Zooming in, here’s a more detailed look at this building-up and breaking down process of human development…
In childhood, we bump up against the world at nearly every turn. In infancy there are bright lights, loud noises, cold, wet diapers, food doesn’t come quickly enough, and then it makes our tummies hurt, and we get put down sometimes and feel alone in the world.
In early childhood there’s being told ‘no’, frustration with our own limitations, over-tiredness and distracted or angry parents.
In elementary school there are mean kids, and teachers who don’t listen, and school-work that’s boring, and having to sit still.
In high school, what should I wear, and will they like me, and why can’t I (fill in the blank) when everyone else gets to?
At each encounter with tension or pain, our ego makes conclusions and strengthens its survival techniques: Okay then, our egos decide, I’ll be nicer, or louder or less visible or smarter or faster or more helpful or demanding depending on what I think will get me what I truly want—love, belonging, safety, connection, meaning, peace, joy, freedom.

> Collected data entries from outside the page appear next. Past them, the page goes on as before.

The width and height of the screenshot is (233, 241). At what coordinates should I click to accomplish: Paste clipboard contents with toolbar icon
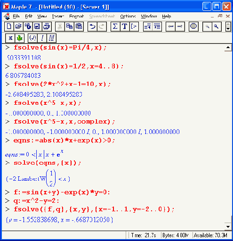point(79,26)
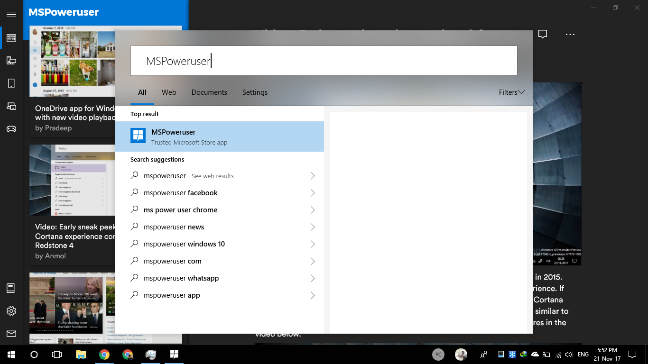Click the search box containing MSPoweruser

click(324, 61)
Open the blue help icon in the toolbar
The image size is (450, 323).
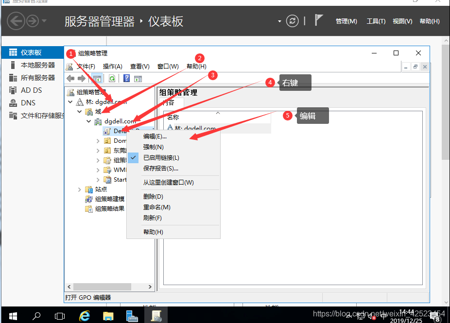point(126,78)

Then, in early adulthood, it all solidifies as identity. This is who I am and who I’m not, what I’m into and what I’m not, what I believe and what I don’t. In the most ideal situations, we are blessed enough to have the internal and external support to develop healthy identities that are flexible and generous rather than rigid and self-conscious or self-protected.

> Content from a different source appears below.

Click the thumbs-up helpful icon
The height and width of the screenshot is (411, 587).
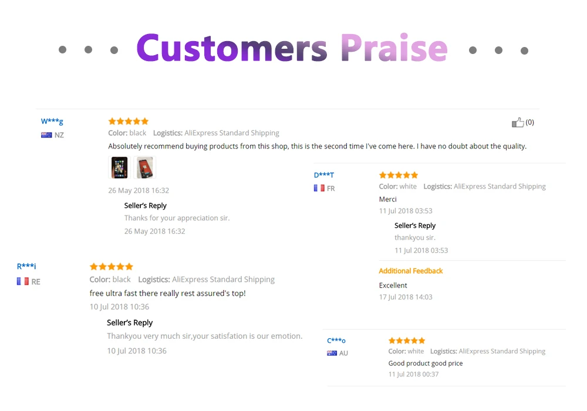coord(517,122)
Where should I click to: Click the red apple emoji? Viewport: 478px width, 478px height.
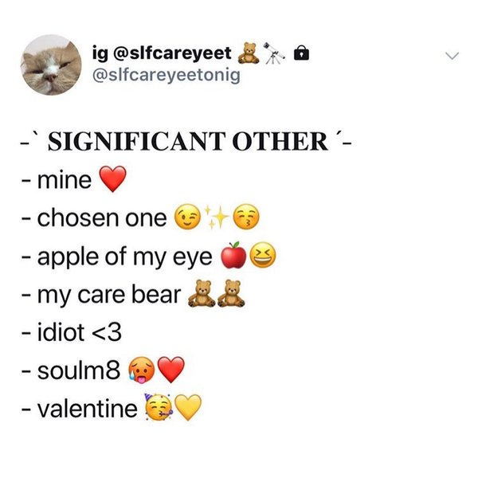click(x=234, y=257)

But either way, being fixated on a defined sense of self that boxes us in to chasing happiness and avoiding pain is not sustainable.

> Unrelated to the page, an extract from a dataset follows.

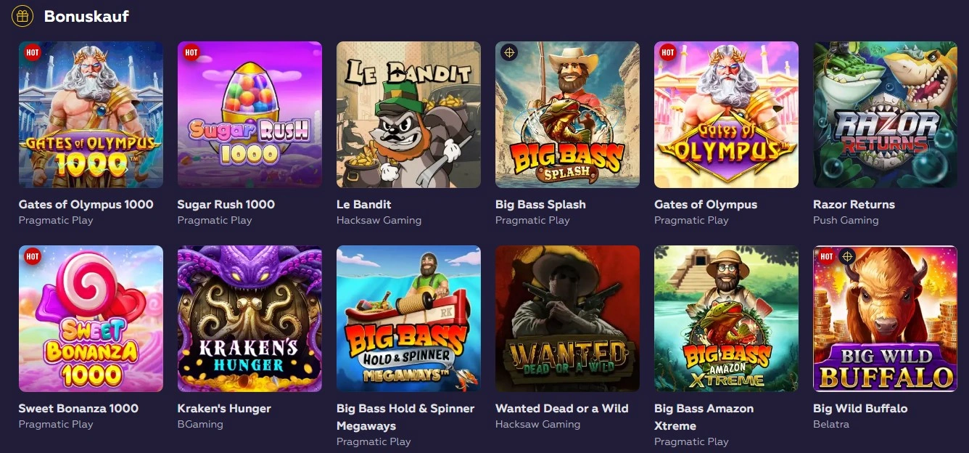Click the Belatra provider label
This screenshot has height=453, width=969.
[831, 425]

In our middle adulthood, we begin to realize that these ideas of how we have to be in the world, our identities, might be off base. For most of us, while our identity is loosely based on our essential nature, the creation of our self-image tends to come from external places like cultural or familial conditioning that may not actually fit for us. We may be trying to adhere to ‘should’s’ or expectations or the belief that we should be able to or even can control the outcome of things if we just behave the right way.
A sweeping example of this is the mainstream idea that education, marriage, children, and money will make us happy, followed by, for many, the realization that hamster wheels aren’t actually ever going to bring the rewards we’re looking for or the way we show up in our relationships is causing so much pain. Our identities may stem from a set of painful negative beliefs about ourselves or the world that we mistakenly adopted during childhood as survival techniques. A young adult walking around with a (conscious or sub-conscious) belief that she’s not enough will likely work her ass off to disprove that or succumb to circumstances that reinforce it. As we enter into middle adulthood, many of us begin to get suspicious that maybe there isn’t enough striving that will solve our problem. This stage of life then becomes a process of coming to terms with the idea that ego-identification and running from old pain doesn’t work.

During each developmental stage, we find ourselves somewhere on the continuum between having won the grand prize available to us in that stage or suffering greatly without it. Example: during infancy, the grand prize is learning that we can express our needs and that they will be met in this world. Failing to experience that truth, we might leave infancy feeling powerless and/or that the world isn’t a safe and generous place.
The grand prize of middle adulthood is that after we shed old negative beliefs and limited perspectives, we shift our devotion away from achieving the outcomes that we associate with success or happiness and toward a commitment to self-love and authenticity with much less need to manage it all.